(Olin Palladium Award of the Electrochemical Society Address) Corrosion Mechanisms at the Atomic or Nanometric Scale

Tuesday, 3 October 2017: 18:10
Maryland B (Gaylord National Resort and Convention Center)
P. Marcus (PSL Research University, IRCP)
In this Award Lecture I will emphasize a surface science approach that allows to reach a deep understanding of the mechanisms of corrosion at the atomic or nanometric scale. I will show the link between atomic/nanometric scale mechanisms and the macroscopic corrosion manifestations.
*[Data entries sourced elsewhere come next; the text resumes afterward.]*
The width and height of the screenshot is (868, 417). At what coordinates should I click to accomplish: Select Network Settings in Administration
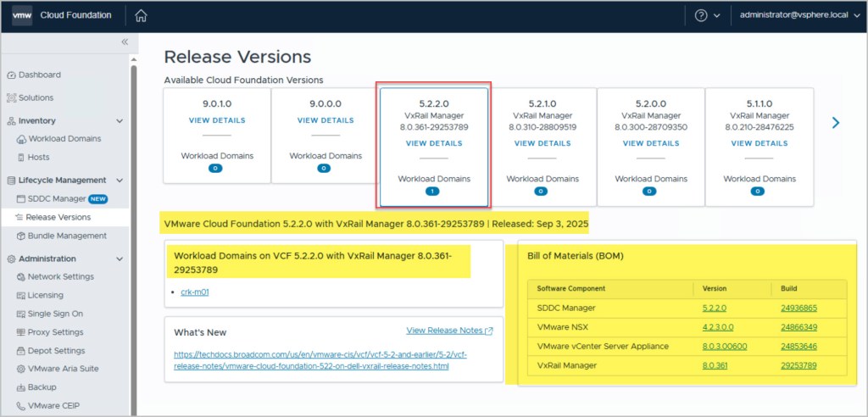tap(60, 277)
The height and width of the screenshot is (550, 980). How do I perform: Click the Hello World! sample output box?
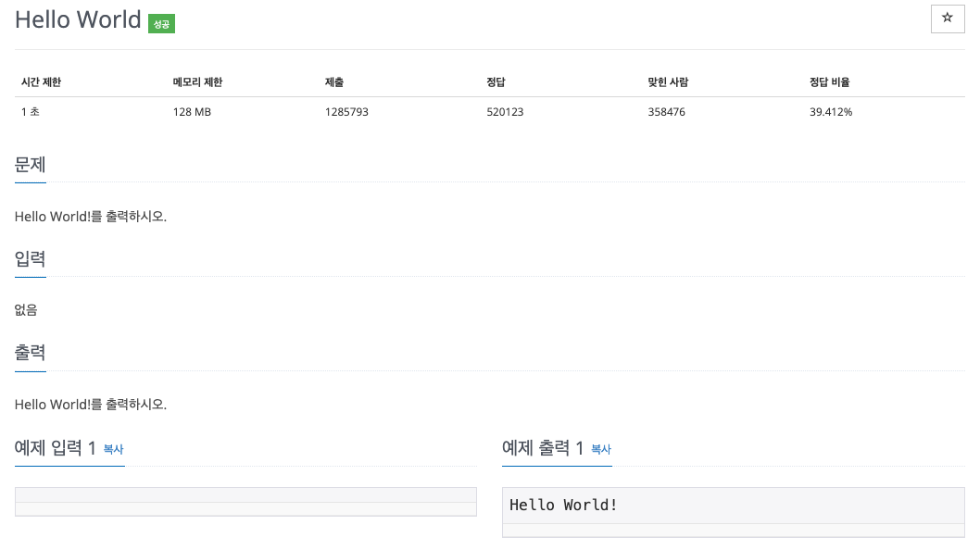(x=732, y=505)
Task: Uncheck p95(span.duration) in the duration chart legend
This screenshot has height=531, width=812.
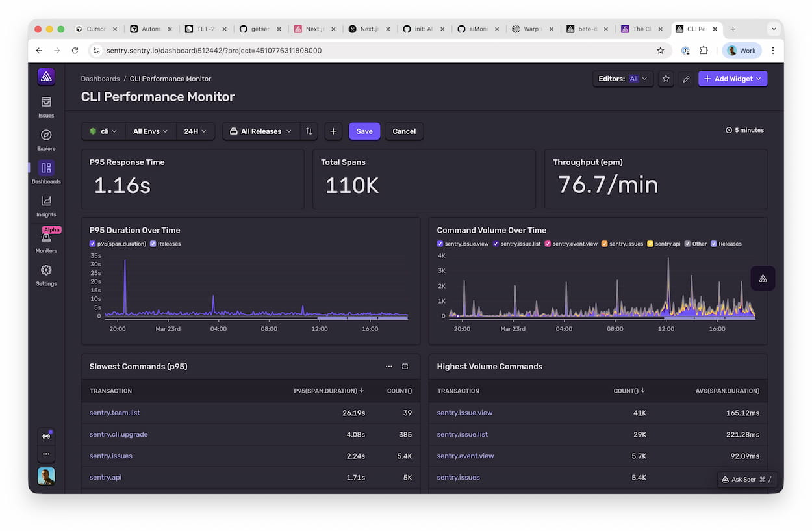Action: [x=93, y=244]
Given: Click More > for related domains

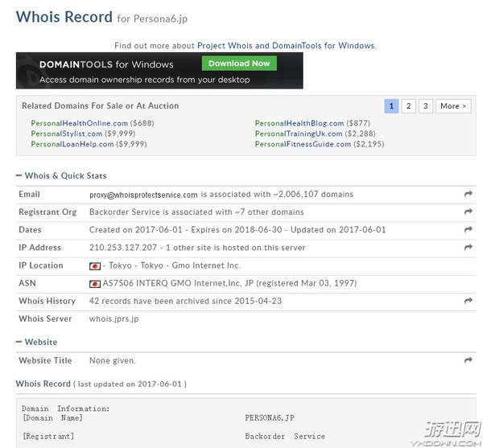Looking at the screenshot, I should click(452, 106).
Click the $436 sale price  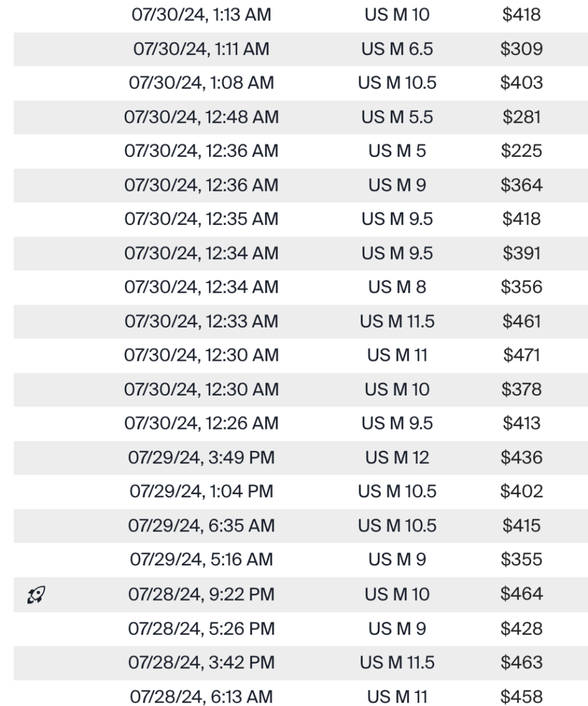pos(521,458)
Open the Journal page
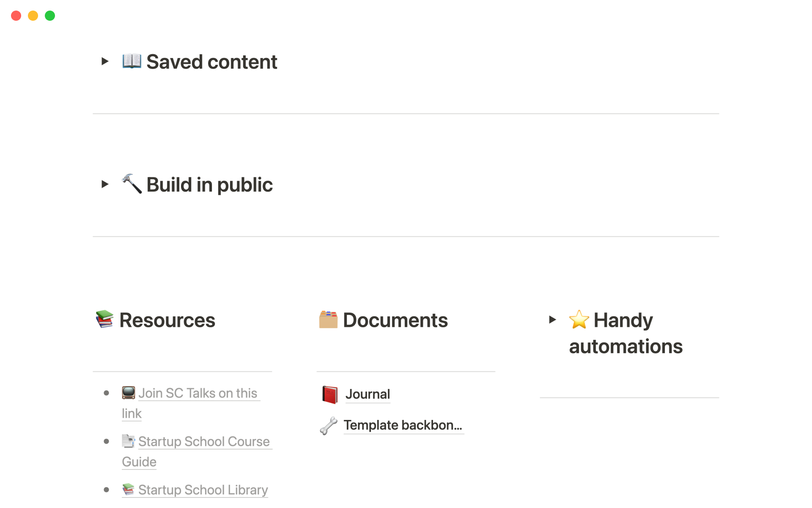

The lecture will include the combined experimental approaches using advanced surface analytical and electrochemical methods with theoretical approaches based on atomistic modeling.

The high resolution techniques used in combination with classical electrochemical methods will be presented, high resolution meaning high space resolution, as achieved by near field microscopies (Scanning Tunneling Microscopy and Atomic Force Microscopy), high energy resolution in electron spectroscopy for chemical analysis, and high mass resolution for surface molecular analysis by Time-of-Flight Secondary Ions Mass Spectrometry.

The formation of the metal-water interface occurring when a metal surface is exposed to water, which has been investigated by in situ Scanning Tunneling Microscopy, will be presented.

A major part of this address will be devoted to passivity of metals and alloys, a central issue in corrosion science and engineering since the formation of ultra-thin surface oxide films is the best of all means for protection of metallic materials against corrosion. I will discuss the growth mechanisms, the nanostructure, and the electronic properties of passive films, as well as passivity breakdown and initiation of localized corrosion, with emphasis on atomic and nanoscale data.

Cathodic reactions on oxidized metal surfaces will then be discussed, with a theoretical approach of the di-oxygen reduction on surface oxide films on Al surfaces using DFT.

Finally I will mention recent work on corrosion inhibition by adsorbed organic molecules, an area in which progress has been recently achieved by combining quantum chemical calculations (DFT) with experiments.